*TO DO*. Your task is to repeat each record verbatim, exactly as it was written.
TASK MATERIAL section start
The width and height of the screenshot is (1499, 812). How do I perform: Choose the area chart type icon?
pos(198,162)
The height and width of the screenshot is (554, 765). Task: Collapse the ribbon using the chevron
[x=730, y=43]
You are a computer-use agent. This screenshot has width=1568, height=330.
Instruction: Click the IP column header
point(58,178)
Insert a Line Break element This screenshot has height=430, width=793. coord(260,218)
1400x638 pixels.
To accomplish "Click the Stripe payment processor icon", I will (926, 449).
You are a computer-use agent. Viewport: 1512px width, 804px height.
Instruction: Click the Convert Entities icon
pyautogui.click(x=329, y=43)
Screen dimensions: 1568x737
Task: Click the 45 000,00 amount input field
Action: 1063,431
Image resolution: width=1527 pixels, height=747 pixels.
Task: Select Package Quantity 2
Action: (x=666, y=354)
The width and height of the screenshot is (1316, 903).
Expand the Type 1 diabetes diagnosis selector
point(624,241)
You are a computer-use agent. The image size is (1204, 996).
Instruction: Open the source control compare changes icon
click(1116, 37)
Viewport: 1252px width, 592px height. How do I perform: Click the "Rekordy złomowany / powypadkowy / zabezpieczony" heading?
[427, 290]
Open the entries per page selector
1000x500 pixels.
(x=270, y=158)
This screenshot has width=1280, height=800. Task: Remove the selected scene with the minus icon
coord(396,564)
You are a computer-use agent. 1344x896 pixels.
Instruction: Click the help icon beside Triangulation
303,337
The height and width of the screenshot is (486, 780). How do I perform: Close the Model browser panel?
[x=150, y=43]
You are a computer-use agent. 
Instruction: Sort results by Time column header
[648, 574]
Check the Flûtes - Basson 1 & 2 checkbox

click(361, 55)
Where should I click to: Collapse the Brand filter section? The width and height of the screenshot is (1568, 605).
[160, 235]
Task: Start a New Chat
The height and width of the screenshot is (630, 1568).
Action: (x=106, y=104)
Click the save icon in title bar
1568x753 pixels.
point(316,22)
TASK MATERIAL section end
*RESPONSE AREA*.
The width and height of the screenshot is (1499, 812). How do I perform: Choose the area chart type icon?
pos(198,162)
The height and width of the screenshot is (554, 765). Task: Collapse the ribbon using the chevron
[x=730, y=43]
You are a computer-use agent. This screenshot has width=1568, height=330.
Instruction: Click the IP column header
point(58,178)
Insert a Line Break element This screenshot has height=430, width=793. coord(260,218)
1400x638 pixels.
To accomplish "Click the Stripe payment processor icon", I will (926, 449).
You are a computer-use agent. Viewport: 1512px width, 804px height.
Instruction: Click the Convert Entities icon
pyautogui.click(x=329, y=43)
Screen dimensions: 1568x737
Task: Click the 45 000,00 amount input field
Action: 1063,431
Image resolution: width=1527 pixels, height=747 pixels.
Task: Select Package Quantity 2
Action: (x=666, y=354)
The width and height of the screenshot is (1316, 903).
Expand the Type 1 diabetes diagnosis selector
point(624,241)
You are a computer-use agent. The image size is (1204, 996).
Instruction: Open the source control compare changes icon
click(1116, 37)
Viewport: 1252px width, 592px height. How do I perform: Click the "Rekordy złomowany / powypadkowy / zabezpieczony" heading?
[427, 290]
Open the entries per page selector
1000x500 pixels.
(x=270, y=158)
This screenshot has width=1280, height=800. Task: Remove the selected scene with the minus icon
coord(396,564)
You are a computer-use agent. 1344x896 pixels.
Instruction: Click the help icon beside Triangulation
303,337
The height and width of the screenshot is (486, 780). How do I perform: Close the Model browser panel?
[x=150, y=43]
You are a computer-use agent. 
Instruction: Sort results by Time column header
[648, 574]
Check the Flûtes - Basson 1 & 2 checkbox

click(361, 55)
Where should I click to: Collapse the Brand filter section? The width and height of the screenshot is (1568, 605).
[160, 235]
Task: Start a New Chat
The height and width of the screenshot is (630, 1568).
Action: (x=106, y=104)
Click the save icon in title bar
1568x753 pixels.
point(316,22)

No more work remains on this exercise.